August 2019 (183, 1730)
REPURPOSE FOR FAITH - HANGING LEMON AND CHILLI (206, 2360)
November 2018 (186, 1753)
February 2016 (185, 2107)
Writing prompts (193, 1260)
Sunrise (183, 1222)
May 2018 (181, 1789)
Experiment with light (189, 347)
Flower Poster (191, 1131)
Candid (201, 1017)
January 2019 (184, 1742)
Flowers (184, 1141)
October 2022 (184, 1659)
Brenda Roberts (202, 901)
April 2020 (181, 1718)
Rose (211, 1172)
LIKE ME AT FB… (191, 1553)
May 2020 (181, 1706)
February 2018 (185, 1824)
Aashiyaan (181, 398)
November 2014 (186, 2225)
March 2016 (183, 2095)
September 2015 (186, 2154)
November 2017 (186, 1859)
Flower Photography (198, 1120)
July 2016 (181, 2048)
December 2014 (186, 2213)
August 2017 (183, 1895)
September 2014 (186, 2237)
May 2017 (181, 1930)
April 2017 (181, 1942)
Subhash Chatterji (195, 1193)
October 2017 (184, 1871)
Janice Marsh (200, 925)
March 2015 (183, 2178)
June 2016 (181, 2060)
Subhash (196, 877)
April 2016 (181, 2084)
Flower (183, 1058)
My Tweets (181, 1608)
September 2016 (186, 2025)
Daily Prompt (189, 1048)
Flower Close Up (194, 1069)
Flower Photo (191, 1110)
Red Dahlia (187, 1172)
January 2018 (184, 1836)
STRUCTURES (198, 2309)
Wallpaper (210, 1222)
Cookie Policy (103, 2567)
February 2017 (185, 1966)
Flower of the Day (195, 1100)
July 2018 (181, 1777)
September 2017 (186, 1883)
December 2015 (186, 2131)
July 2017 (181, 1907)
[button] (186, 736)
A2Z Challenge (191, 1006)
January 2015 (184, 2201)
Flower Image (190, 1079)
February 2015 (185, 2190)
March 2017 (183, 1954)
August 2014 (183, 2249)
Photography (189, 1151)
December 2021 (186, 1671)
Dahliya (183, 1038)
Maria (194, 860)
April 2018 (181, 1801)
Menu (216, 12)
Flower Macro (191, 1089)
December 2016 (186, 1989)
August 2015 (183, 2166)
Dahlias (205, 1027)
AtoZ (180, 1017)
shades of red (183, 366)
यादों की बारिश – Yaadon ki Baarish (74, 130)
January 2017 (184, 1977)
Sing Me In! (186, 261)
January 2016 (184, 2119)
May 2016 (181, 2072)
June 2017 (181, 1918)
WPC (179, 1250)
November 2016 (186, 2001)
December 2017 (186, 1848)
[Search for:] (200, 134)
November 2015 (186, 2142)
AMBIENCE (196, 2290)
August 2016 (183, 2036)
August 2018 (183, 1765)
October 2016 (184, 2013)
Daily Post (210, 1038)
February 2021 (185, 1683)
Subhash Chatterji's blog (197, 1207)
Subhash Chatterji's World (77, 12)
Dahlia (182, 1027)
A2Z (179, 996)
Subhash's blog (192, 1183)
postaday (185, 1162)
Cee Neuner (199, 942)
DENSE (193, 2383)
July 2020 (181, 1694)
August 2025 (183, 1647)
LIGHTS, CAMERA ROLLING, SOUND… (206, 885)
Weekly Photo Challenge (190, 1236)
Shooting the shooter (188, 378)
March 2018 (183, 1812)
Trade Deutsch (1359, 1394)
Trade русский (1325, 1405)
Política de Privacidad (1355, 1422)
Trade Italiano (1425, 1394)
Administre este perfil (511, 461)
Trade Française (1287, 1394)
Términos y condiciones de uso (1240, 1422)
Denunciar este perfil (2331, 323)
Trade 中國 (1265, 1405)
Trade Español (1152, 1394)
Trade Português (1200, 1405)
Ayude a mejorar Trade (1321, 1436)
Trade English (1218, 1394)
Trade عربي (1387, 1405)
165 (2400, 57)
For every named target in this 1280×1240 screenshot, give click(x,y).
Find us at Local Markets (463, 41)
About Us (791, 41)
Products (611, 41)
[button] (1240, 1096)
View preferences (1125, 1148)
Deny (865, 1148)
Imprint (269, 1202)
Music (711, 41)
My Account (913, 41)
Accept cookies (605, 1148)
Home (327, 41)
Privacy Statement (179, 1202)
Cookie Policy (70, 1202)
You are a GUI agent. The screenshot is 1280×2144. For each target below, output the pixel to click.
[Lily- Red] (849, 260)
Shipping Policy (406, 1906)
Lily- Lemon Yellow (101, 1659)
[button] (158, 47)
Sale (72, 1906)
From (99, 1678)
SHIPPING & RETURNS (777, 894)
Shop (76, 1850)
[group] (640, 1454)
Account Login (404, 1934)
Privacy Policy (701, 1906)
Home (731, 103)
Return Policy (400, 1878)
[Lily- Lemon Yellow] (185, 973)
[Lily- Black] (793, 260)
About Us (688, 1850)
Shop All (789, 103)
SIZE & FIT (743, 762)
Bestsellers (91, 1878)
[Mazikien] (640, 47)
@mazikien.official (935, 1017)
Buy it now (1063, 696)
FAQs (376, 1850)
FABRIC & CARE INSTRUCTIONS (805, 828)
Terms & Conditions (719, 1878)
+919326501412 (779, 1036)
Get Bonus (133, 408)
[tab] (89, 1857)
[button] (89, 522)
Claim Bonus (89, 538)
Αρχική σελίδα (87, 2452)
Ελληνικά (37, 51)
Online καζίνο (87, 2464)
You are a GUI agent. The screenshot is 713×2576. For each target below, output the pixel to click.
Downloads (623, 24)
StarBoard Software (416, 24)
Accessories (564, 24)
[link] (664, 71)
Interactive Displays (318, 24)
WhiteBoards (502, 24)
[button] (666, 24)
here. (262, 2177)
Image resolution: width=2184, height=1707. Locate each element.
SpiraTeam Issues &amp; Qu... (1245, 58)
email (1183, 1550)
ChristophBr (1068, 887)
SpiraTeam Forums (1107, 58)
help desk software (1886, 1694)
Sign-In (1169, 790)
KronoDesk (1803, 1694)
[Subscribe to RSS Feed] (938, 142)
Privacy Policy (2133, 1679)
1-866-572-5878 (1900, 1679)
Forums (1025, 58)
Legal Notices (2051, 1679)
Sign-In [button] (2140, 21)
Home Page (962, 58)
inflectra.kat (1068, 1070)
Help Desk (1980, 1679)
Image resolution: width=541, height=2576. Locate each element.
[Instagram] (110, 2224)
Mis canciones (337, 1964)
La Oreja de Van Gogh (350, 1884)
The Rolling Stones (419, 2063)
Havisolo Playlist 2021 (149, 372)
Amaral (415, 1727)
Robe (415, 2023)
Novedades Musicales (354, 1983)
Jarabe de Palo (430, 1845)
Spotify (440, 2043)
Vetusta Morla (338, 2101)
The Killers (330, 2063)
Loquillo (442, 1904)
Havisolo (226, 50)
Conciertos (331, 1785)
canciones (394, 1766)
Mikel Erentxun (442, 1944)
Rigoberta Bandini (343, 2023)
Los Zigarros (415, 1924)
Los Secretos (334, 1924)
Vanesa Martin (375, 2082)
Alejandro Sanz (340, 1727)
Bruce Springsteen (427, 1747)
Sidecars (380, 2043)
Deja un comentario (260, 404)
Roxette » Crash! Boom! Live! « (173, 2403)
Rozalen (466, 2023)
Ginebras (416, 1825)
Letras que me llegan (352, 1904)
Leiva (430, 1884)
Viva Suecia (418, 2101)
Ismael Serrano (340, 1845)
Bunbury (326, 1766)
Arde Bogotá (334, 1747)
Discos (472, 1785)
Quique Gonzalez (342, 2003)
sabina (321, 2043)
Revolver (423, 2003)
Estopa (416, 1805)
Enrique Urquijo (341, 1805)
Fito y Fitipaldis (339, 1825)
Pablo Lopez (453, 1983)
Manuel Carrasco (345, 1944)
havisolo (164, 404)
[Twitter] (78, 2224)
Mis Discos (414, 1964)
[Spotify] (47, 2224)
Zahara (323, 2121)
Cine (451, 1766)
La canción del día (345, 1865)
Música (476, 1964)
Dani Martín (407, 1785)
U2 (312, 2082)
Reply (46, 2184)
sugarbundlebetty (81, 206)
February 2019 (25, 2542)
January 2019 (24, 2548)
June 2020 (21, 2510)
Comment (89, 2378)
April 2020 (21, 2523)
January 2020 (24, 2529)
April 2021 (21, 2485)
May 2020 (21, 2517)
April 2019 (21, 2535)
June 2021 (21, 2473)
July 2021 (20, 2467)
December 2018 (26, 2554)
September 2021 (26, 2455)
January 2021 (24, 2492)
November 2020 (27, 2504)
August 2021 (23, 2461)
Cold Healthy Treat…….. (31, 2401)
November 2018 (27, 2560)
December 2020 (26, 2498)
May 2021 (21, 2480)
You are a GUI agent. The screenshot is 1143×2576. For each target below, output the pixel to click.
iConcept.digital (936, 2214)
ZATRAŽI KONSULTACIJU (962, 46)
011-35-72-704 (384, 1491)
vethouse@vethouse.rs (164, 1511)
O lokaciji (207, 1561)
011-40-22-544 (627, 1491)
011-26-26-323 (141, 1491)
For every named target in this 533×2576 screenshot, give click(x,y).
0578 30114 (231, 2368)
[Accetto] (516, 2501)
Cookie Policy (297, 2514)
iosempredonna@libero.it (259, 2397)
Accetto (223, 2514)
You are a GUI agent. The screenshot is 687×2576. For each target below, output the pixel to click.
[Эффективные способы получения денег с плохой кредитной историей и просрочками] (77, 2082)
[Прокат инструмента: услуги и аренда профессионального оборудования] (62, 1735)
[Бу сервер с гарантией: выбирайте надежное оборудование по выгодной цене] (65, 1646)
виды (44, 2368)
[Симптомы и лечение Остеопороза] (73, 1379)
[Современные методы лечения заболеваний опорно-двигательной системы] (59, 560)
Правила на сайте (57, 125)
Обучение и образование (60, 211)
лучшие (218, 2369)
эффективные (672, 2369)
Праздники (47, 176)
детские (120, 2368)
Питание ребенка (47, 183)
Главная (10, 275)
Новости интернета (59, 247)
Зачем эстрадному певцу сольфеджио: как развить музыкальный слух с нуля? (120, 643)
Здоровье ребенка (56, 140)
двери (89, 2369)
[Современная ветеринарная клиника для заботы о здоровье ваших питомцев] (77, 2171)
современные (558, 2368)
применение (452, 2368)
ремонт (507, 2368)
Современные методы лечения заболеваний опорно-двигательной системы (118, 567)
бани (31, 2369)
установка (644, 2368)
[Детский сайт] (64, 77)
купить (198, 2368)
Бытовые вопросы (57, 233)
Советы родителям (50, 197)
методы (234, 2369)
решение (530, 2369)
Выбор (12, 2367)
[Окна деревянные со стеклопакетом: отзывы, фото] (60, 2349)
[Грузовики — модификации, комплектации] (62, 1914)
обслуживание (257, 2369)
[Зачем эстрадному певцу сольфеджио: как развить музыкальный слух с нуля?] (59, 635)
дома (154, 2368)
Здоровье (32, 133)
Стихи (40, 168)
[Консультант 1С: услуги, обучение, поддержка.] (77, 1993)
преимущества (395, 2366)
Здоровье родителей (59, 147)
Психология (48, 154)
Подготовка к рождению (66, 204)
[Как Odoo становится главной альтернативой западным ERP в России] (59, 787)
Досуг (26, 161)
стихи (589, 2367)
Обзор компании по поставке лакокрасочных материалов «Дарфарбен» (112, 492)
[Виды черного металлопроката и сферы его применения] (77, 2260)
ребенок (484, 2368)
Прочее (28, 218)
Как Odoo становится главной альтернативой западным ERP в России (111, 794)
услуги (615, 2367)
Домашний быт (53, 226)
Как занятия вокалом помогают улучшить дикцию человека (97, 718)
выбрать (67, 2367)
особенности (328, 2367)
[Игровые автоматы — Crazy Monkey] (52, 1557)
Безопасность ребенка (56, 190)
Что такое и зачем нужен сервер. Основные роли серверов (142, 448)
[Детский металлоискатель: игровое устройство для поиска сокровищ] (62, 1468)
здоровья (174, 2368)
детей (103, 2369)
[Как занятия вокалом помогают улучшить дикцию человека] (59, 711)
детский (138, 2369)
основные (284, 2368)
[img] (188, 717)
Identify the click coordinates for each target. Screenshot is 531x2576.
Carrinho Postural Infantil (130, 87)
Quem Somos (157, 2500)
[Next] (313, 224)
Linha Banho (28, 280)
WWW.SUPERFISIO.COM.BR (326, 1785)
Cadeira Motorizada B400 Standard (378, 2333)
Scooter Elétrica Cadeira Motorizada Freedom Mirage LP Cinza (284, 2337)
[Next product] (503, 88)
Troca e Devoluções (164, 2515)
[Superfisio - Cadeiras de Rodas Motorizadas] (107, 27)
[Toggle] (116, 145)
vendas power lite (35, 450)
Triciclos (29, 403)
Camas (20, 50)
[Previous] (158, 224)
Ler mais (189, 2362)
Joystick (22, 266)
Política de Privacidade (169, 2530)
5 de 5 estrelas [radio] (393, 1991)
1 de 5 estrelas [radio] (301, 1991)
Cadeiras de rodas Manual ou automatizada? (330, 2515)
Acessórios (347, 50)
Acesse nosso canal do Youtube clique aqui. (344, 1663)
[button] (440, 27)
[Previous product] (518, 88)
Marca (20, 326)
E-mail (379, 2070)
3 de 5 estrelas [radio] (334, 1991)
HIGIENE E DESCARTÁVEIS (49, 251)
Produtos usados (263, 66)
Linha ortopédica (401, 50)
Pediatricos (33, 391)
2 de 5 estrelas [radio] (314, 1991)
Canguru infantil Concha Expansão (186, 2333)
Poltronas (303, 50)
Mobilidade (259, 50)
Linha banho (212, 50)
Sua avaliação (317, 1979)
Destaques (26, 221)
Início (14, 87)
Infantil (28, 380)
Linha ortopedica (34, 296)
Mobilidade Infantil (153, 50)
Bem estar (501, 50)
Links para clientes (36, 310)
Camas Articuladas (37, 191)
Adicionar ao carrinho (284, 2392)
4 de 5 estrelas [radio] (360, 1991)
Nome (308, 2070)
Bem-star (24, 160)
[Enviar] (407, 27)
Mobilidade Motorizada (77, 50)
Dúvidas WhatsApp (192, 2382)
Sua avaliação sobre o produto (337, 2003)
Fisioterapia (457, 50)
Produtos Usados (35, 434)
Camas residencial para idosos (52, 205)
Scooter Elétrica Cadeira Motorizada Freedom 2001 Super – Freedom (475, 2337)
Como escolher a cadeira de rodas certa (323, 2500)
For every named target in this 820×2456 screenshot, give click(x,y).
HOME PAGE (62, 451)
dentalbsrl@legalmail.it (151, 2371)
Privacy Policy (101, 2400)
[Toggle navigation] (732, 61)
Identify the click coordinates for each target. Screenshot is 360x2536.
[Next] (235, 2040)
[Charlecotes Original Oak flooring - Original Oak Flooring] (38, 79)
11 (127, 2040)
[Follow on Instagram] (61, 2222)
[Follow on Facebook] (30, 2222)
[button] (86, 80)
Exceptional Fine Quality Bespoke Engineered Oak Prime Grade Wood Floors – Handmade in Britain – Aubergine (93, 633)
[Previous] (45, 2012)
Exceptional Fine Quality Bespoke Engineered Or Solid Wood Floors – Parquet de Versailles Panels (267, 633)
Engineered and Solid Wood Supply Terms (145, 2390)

....

What to do:
Repeat, character for character, the lines of the material above from the line with "Flower Close Up (194, 1069)" through the line with "December 2017 (186, 1848)".

Reply:
Flower Close Up (194, 1069)
Flower Photo (191, 1110)
Red Dahlia (187, 1172)
January 2018 (184, 1836)
STRUCTURES (198, 2309)
Wallpaper (210, 1222)
Cookie Policy (103, 2567)
February 2017 (185, 1966)
Flower of the Day (195, 1100)
July 2018 (181, 1777)
September 2017 (186, 1883)
December 2015 (186, 2131)
July 2017 (181, 1907)
[button] (186, 736)
A2Z Challenge (191, 1006)
January 2015 (184, 2201)
Flower Image (190, 1079)
February 2015 (185, 2190)
March 2017 (183, 1954)
August 2014 (183, 2249)
Photography (189, 1151)
December 2021 (186, 1671)
Dahliya (183, 1038)
Maria (194, 860)
April 2018 (181, 1801)
Menu (216, 12)
Flower Macro (191, 1089)
December 2016 (186, 1989)
August 2015 (183, 2166)
Dahlias (205, 1027)
AtoZ (180, 1017)
shades of red (183, 366)
यादों की बारिश – Yaadon ki Baarish (74, 130)
January 2017 (184, 1977)
Sing Me In! (186, 261)
January 2016 (184, 2119)
May 2016 (181, 2072)
June 2017 (181, 1918)
WPC (179, 1250)
November 2016 (186, 2001)
December 2017 (186, 1848)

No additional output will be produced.